By Marian Sandberg | Live Design

Ultra Music Festival, billed as "the world's premiere electronic music festival," has grown over the last few years from a one-day event to a three-day electronic music extravaganza. It has also changed "venues," always in Miami, and this year held in Downtown Miami's Bayfront Park, where a record 60,000 people attended each day. With production design by Stephen Lieberman, who also designed lighting and video, and served as lighting director, the many stages of Ultra Music Festival generated a veritable pulsating frenzy of visuals to accompany the DJs' sets.

Lieberman, a longtime member of the Ultra family, has designed for the annual production every year since its second event in 2000. The designer notes, however, that every year is different, given the varying acts, as well as the location. "This year, we moved to a new property–actually our old property," he says, noting that the first two years were held on the beach in South Beach, then moved for a few years to Bayfront Park, then to Bicentennial Park, and now back to Bayfront Park. "Even being back at Bayfront isn't the same as the last time we were there," he adds. "It has gained much more momentum since the last time. It's now a three-day festival. Plus it's not a flat dirt lot, so that was the most difficult hurdle to overcome. We were wedging stages into position within inches, and we also had to close Biscayne Blvd."

While the festival has sold out consistently for its last few incarnations, including this year, the 20 12 event had the added pressure of serving several million viewers as the event was streamed live online, complete with a helicopter cam feed to get every possible angle of the stage. "Even my parents got to watch live this year," says Lieberman.
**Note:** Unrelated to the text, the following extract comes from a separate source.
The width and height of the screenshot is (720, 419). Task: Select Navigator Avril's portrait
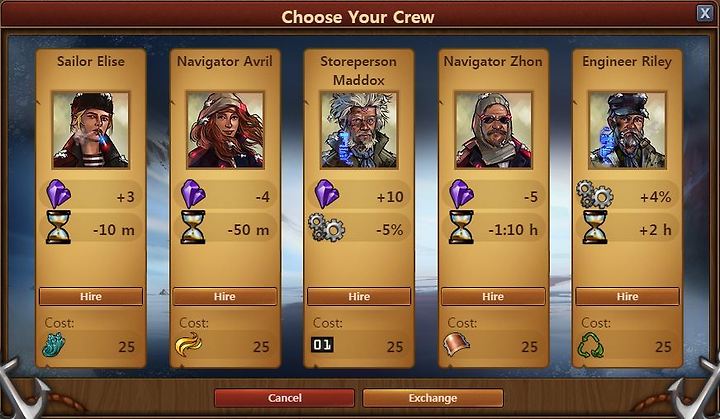point(225,130)
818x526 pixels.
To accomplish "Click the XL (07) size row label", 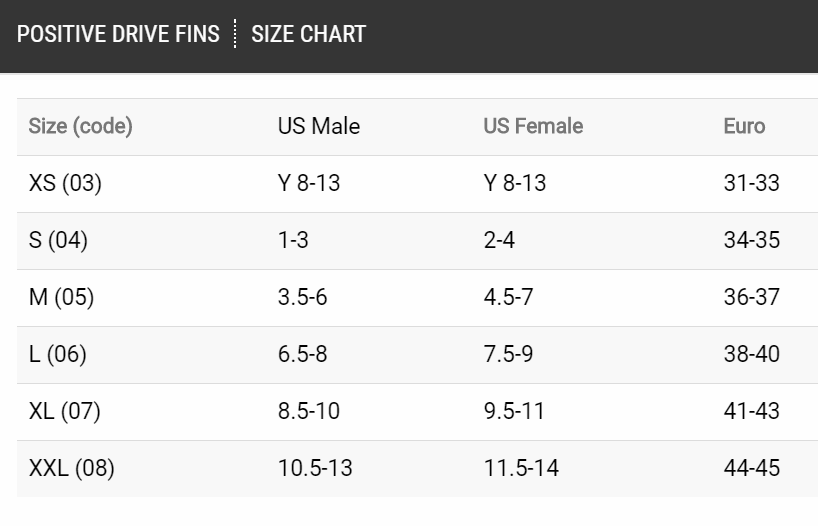I will pyautogui.click(x=65, y=412).
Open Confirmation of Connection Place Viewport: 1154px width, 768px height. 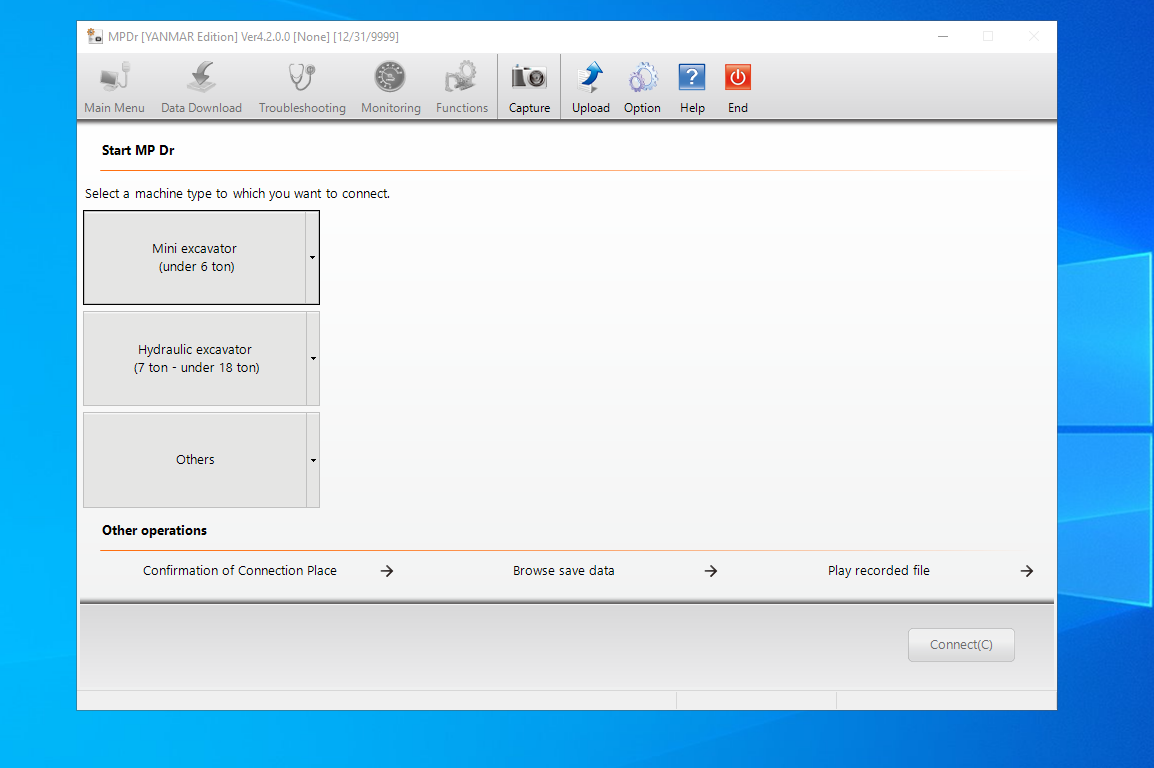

With all angles to consider, literally, Lieberman went into his design with a twofold concept. "First, I obviously have to light the stage," he says. "I don't light it from a rock 'n' roll perspective, but we have this huge stage, and if you don't light it well, it will just look like a dark hole. But the majority of the lighting aims for a light show for the audience. Where a typical rock show might be cue-to-cue, different looks, different stage looks, and then once in a while a big look out into the audience, we're kind of the opposite of that. The design intent, specifically, is more big looks for the audience more often."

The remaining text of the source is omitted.